The Kastner trial began as a libel trial against an elderly Hungarian Jew, Malchiel Gruenwald, who was accused of defaming the Zionist leader, Rudolf (Israel) Kastner, by alleging that he had collaborated with the Nazis. Kastner lived in Budapest during World War II and organized, together with other Zionist activists (among them Joel and Hansi Brand), a committee for the rescue of Jewish refugees who were fleeing to Hungary in an attempt to escape the Nazi terror in neighboring countries (known by its Hebrew name of Va'adat Ezrah Vehatzalah). After the 1944 German takeover of Hungary, Kastner served as chief negotiator with Adolf Eichmann, the top Nazi official responsible for the deportation of Jews to German concentration camps, and with other Nazi officials on behalf of Hungary's Jewish community (although he was never a member of the Judenrate-the Jewish councils appointed by the Nazis in the ghettoes). The "blood for goods" deal sought by Kastner and seriously considered by the Nazis was intended to save the lives of nearly a million Jews in exchange for ten thousand trucks to be delivered to the German army. Although Joel Brand was even sent to Turkey to persuade members of the Jewish Agency to tell the Allies of the proposal, this ambitious goal was not achieved and approximately 400,000 Hungarian Jews were eventually sent to their deaths in Auschwitz. Kastner did succeed in saving a group of 1,685 Jews, who were shuttled to safety in Switzerland. This transport included a disproportionate number of Kastner's friends and relatives.
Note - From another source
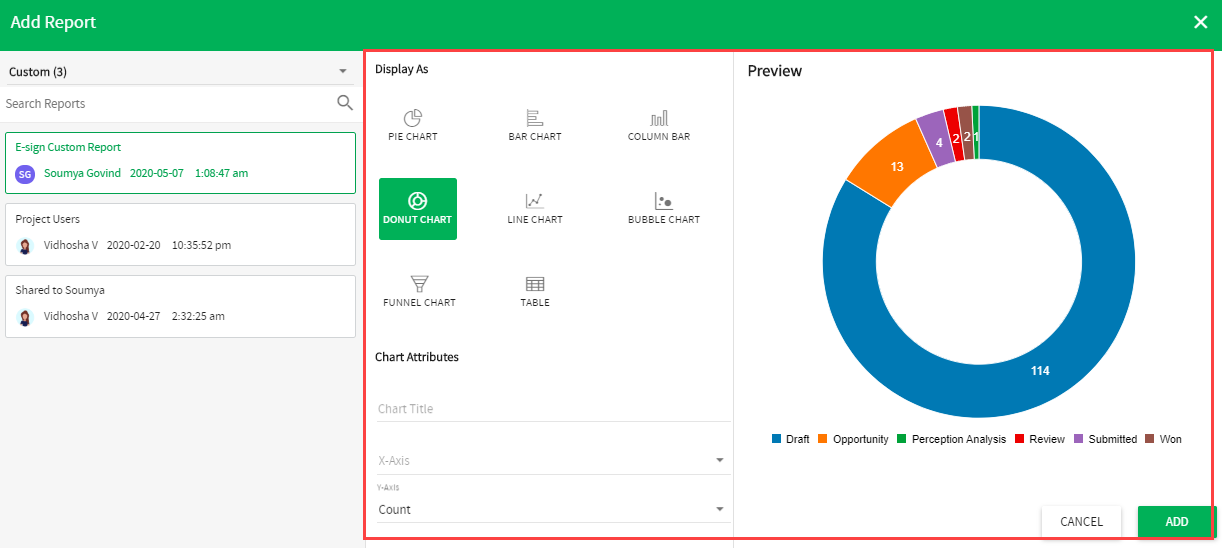The height and width of the screenshot is (548, 1222).
Task: Select the Pie Chart display option
Action: [412, 125]
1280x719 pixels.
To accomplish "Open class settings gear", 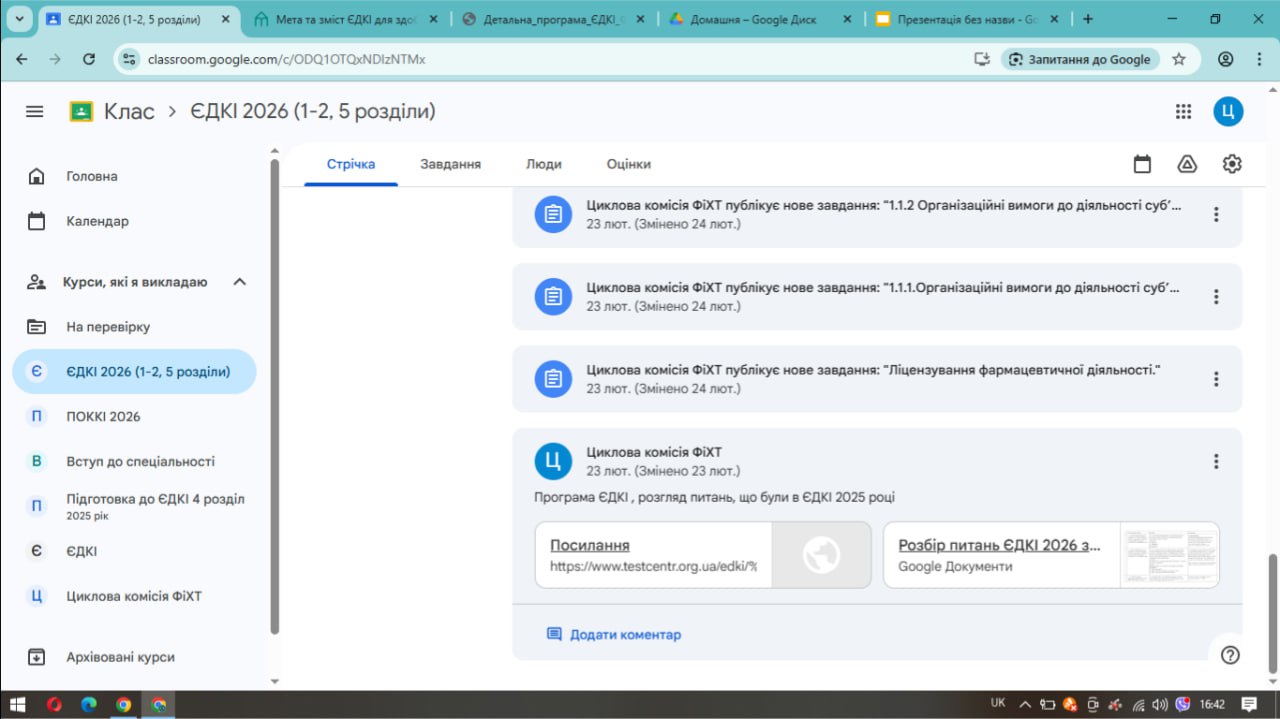I will [x=1232, y=164].
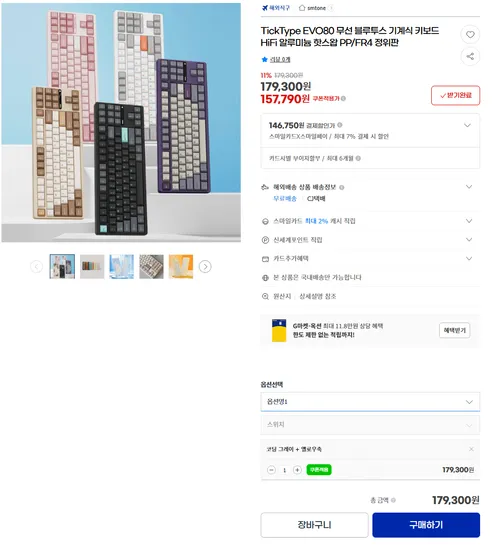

After the war Kastner's involvement in this capacity was questioned; at the 1946 Zionist Congress he was accused by a Hungarian activist of being a cynical opportunist who had selfishly sacrificed Hungarian Jewry in return for his personal safety. Kastner responded with a libel suit against the accuser, submitted to the Congress's Honor Court. He also wrote a long report accounting for all his wartime activities in Hungary. However, the panel decided that it did not have enough evidence to reach a conclusive decision and recommended that the matter be investigated in depth in the future. Thereafter, Kastner emigrated to Israel and became active in the ruling labor party, Mapai; by 1952 he was serving as spokesman for the Ministry of Trade and Industry. Kastner was also on the Mapai candidate list for the first and second elections to the Knesset (Israeli parliament). Although he was not elected, there was a good chance he would be successful in the third elections, to be held in 1955.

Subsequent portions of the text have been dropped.